Extracted entries section start

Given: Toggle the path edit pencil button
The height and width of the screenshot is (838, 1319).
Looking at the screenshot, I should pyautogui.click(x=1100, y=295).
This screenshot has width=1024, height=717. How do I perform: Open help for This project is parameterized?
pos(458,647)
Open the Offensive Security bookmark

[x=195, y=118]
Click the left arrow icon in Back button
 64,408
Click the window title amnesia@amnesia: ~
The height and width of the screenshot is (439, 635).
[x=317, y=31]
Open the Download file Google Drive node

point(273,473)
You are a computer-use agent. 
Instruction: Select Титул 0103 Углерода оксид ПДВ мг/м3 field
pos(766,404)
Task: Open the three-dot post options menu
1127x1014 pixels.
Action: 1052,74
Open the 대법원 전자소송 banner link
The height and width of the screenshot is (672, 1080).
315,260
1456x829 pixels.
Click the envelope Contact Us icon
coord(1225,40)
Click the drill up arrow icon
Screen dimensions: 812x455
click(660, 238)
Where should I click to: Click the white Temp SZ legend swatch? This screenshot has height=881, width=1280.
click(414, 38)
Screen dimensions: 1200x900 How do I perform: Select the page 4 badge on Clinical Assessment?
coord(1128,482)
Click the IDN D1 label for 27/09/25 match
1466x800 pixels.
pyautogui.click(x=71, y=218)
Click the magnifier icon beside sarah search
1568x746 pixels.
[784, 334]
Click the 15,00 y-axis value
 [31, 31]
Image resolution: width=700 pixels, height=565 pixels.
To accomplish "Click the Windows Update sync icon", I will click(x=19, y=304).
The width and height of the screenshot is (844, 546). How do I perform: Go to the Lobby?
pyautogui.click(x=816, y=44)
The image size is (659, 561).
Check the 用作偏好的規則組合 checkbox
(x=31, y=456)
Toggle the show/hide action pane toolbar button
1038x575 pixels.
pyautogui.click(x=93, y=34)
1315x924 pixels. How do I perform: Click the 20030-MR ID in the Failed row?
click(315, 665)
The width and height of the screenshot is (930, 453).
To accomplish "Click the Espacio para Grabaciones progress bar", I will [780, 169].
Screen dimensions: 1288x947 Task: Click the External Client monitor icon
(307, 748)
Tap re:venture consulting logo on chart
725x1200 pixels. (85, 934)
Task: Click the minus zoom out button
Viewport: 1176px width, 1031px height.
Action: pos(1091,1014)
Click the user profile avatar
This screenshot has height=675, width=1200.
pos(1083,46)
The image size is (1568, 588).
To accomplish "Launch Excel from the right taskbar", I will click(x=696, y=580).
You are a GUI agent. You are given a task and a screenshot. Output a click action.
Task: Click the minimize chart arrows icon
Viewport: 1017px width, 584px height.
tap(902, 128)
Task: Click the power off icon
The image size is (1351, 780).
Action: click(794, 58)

Extracted entries section end

- _Task brief_:
Return, from the entries, each line that holds "agent".

- _Result_:
You are a computer-use agent. 
You are a GUI agent. You are given a task and a screenshot. Output a click action.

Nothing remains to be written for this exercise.